Items:
=-=-=-=-=
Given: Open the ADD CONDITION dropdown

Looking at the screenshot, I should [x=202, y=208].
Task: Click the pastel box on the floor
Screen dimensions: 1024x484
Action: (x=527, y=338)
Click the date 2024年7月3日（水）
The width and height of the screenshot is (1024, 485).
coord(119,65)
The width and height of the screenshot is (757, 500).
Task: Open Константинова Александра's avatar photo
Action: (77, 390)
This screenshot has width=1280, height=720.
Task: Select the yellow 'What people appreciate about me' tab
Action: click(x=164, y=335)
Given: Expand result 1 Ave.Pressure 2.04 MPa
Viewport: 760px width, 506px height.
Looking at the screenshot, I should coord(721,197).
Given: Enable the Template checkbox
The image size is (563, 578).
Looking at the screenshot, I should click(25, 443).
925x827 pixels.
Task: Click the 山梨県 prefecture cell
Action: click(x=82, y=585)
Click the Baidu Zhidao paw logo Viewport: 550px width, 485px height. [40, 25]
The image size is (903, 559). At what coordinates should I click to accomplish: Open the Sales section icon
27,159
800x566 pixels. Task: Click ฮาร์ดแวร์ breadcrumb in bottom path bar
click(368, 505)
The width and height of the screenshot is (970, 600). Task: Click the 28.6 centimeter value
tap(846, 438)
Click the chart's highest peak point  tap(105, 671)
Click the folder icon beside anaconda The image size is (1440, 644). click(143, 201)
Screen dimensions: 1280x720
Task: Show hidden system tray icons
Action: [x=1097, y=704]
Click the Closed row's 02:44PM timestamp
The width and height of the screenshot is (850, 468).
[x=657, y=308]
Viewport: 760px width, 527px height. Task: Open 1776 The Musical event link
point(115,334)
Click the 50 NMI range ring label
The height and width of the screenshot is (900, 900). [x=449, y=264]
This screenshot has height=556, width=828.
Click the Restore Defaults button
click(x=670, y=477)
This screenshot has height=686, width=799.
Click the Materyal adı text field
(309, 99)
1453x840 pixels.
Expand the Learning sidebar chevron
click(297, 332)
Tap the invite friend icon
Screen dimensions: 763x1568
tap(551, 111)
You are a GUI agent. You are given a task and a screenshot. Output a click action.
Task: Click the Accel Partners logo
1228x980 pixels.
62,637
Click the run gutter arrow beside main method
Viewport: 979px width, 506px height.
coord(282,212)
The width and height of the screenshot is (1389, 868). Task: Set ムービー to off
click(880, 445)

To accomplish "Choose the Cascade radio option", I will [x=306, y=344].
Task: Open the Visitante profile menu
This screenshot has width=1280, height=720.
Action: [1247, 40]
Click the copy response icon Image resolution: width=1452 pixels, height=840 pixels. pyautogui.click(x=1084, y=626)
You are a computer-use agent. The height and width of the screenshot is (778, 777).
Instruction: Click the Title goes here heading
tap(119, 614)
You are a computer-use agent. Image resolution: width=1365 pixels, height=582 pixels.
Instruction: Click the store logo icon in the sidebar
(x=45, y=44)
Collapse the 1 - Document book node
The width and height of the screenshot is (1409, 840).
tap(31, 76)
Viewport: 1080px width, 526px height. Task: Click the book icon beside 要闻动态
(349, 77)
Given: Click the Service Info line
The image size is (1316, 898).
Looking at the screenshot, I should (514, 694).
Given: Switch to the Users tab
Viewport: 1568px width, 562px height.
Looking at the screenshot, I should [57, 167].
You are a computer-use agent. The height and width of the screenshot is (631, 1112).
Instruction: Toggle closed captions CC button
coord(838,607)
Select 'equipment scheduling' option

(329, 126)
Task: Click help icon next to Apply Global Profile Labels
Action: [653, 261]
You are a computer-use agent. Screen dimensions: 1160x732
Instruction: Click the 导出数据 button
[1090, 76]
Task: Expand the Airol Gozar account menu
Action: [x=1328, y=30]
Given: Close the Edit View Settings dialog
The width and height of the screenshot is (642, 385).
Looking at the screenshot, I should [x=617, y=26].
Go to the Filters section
=-=-=-=-=
Work required: Rewrite the rows above as a JSON list of strings, one string per line with blank lines dropped. Begin at the line that contains "This screenshot has height=556, width=828." and stop after the line that contains "Action: [1247, 40]".

Result for this exercise:
[
  "This screenshot has height=556, width=828.",
  "Click the Restore Defaults button",
  "click(x=670, y=477)",
  "This screenshot has height=686, width=799.",
  "Click the Materyal adı text field",
  "(309, 99)",
  "1453x840 pixels.",
  "Expand the Learning sidebar chevron",
  "click(297, 332)",
  "Tap the invite friend icon",
  "Screen dimensions: 763x1568",
  "tap(551, 111)",
  "You are a GUI agent. You are given a task and a screenshot. Output a click action.",
  "Task: Click the Accel Partners logo",
  "1228x980 pixels.",
  "62,637",
  "Click the run gutter arrow beside main method",
  "Viewport: 979px width, 506px height.",
  "coord(282,212)",
  "The width and height of the screenshot is (1389, 868). Task: Set ムービー to off",
  "click(880, 445)",
  "To accomplish \"Choose the Cascade radio option\", I will [x=306, y=344].",
  "Task: Open the Visitante profile menu",
  "This screenshot has width=1280, height=720.",
  "Action: [1247, 40]"
]